*Directions*: Could you return every line of the material that contains the word "grid"?

=== Material to process ===

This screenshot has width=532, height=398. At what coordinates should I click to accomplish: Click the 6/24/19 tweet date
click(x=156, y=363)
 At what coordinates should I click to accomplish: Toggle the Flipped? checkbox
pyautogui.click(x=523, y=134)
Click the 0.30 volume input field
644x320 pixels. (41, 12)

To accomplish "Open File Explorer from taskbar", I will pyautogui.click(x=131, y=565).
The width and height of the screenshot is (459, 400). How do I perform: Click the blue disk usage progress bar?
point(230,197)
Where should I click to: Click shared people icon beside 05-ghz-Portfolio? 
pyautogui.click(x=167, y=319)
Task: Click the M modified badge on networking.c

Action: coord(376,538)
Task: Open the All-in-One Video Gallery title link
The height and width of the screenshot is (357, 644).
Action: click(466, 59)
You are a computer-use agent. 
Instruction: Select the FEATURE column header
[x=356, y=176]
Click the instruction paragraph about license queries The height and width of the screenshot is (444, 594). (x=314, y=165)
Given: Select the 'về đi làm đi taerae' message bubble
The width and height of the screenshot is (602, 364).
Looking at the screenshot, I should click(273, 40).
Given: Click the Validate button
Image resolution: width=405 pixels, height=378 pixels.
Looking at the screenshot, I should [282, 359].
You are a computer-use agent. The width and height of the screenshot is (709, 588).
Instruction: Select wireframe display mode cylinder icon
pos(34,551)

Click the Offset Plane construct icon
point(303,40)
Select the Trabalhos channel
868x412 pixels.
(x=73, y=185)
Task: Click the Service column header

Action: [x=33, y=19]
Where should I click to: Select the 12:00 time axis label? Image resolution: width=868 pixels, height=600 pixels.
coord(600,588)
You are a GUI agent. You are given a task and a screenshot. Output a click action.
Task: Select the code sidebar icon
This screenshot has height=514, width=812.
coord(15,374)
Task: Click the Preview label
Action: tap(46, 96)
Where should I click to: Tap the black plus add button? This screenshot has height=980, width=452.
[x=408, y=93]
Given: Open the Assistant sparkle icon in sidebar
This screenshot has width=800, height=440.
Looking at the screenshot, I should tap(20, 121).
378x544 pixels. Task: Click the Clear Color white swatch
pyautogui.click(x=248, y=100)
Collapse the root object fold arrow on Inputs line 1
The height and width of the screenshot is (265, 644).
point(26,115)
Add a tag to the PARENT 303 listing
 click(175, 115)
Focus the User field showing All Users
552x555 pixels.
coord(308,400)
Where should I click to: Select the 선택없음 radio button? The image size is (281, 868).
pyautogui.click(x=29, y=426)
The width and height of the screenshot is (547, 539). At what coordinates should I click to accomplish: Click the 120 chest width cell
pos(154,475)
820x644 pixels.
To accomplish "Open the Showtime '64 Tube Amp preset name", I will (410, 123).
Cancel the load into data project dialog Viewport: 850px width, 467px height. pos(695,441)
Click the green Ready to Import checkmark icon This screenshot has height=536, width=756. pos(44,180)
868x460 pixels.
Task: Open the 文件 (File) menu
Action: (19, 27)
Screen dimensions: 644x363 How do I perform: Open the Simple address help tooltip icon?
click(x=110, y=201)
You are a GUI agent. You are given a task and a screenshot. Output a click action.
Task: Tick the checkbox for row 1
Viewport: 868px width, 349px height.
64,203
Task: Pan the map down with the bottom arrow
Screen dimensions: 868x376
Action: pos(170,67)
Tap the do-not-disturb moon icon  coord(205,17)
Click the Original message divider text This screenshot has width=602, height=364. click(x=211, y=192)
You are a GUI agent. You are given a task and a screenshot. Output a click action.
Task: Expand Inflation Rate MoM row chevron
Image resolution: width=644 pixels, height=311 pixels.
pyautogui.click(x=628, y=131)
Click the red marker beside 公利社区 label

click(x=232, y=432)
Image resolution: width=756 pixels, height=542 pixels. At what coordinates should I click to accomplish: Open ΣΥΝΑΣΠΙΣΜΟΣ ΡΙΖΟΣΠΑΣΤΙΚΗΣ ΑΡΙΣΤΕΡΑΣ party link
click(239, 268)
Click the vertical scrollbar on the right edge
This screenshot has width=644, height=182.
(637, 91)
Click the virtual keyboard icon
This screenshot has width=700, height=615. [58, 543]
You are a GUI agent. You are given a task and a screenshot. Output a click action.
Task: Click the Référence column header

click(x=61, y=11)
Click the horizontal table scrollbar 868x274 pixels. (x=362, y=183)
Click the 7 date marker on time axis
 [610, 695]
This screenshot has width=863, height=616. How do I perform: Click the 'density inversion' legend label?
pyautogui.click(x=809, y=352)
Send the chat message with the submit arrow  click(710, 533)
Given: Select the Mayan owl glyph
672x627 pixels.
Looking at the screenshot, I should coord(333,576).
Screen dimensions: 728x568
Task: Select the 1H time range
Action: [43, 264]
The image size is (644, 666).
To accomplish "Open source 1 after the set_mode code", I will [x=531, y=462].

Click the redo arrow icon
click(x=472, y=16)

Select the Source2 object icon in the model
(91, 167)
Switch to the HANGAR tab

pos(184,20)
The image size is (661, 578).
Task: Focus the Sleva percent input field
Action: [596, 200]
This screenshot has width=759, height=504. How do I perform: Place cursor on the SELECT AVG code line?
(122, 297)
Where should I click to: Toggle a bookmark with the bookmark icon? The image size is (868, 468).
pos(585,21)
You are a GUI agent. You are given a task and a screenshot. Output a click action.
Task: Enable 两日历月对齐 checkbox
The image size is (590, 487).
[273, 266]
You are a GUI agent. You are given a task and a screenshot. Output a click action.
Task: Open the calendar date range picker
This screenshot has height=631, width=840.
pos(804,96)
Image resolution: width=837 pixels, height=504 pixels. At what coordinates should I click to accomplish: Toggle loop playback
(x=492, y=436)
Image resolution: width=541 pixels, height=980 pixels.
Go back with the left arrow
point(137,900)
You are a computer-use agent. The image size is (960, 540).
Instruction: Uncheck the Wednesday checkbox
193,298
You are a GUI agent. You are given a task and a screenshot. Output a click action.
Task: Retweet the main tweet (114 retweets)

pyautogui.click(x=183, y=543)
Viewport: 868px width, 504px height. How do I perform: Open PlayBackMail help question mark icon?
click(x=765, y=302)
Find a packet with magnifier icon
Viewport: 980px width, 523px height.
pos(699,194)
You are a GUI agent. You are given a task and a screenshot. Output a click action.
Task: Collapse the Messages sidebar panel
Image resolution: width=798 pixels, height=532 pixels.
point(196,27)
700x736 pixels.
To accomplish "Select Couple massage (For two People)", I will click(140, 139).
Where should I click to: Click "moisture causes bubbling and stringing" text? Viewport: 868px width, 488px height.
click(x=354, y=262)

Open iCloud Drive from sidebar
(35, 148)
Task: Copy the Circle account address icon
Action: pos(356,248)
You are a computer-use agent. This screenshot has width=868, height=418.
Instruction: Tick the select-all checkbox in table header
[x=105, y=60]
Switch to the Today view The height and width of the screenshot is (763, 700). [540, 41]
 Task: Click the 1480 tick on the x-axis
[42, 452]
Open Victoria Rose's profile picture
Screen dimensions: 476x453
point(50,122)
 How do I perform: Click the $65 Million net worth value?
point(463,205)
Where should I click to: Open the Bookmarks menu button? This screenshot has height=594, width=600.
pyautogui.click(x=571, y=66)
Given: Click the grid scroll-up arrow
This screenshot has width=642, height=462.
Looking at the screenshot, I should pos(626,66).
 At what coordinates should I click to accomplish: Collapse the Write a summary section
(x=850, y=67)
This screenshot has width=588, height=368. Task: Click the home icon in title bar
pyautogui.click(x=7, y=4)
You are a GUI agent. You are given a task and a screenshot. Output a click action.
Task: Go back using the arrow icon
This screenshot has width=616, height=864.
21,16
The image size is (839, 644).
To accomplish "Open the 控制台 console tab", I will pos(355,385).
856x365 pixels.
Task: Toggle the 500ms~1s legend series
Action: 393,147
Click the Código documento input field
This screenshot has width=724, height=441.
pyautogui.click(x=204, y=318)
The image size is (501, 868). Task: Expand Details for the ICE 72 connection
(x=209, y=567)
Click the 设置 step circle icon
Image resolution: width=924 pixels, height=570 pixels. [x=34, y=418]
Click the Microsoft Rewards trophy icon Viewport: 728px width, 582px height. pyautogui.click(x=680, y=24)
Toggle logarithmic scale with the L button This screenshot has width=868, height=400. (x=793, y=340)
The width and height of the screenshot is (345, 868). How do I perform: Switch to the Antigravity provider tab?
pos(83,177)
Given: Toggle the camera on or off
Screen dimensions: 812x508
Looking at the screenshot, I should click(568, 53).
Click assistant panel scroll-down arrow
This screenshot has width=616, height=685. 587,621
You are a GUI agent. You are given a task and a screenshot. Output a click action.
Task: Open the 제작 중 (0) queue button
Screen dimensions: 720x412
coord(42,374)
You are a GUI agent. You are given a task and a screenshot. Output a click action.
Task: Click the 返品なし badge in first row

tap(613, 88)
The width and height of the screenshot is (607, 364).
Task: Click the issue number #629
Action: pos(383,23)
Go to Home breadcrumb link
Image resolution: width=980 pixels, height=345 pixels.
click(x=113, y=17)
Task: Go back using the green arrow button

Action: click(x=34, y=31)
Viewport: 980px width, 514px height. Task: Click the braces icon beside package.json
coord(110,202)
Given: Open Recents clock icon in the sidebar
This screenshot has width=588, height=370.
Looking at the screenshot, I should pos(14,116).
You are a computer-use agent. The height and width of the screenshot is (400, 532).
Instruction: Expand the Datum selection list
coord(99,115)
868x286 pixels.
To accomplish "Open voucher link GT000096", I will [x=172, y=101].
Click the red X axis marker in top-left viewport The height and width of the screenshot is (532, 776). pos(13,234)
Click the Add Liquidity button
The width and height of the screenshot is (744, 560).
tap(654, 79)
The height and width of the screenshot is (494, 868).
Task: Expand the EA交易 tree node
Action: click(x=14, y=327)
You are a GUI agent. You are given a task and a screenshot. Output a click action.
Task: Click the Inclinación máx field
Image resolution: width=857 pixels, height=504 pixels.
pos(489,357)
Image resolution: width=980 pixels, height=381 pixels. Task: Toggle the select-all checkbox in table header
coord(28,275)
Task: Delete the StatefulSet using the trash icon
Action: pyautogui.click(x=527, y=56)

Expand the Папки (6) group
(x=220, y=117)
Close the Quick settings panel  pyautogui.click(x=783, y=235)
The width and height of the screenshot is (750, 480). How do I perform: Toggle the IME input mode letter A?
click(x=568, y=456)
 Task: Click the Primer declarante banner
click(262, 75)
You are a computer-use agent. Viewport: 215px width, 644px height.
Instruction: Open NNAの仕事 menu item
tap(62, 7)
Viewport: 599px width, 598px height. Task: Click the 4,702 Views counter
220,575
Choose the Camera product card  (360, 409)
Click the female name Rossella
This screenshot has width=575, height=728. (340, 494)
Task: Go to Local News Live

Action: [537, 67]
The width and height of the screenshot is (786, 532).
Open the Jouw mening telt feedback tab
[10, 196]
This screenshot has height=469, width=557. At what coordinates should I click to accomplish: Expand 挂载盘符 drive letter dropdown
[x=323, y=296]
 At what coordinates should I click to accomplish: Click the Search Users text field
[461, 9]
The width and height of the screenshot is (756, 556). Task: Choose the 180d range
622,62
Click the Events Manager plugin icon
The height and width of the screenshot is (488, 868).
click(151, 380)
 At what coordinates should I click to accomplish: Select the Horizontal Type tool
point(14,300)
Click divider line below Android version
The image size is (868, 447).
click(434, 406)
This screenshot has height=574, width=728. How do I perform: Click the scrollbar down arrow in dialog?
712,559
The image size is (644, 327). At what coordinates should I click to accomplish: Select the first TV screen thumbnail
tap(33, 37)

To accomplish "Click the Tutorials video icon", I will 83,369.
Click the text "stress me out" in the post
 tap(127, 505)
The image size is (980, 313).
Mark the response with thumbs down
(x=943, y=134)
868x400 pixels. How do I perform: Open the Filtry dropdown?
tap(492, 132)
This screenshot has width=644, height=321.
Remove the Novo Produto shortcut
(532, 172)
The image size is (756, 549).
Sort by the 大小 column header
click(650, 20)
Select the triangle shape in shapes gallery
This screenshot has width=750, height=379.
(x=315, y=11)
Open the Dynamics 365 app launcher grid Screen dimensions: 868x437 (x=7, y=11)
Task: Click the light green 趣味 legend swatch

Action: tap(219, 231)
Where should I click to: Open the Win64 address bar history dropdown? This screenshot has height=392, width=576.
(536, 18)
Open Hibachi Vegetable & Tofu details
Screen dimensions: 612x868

===

*Exercise result*:
Given: Click the grid scroll-up arrow
Open the Dynamics 365 app launcher grid Screen dimensions: 868x437 (x=7, y=11)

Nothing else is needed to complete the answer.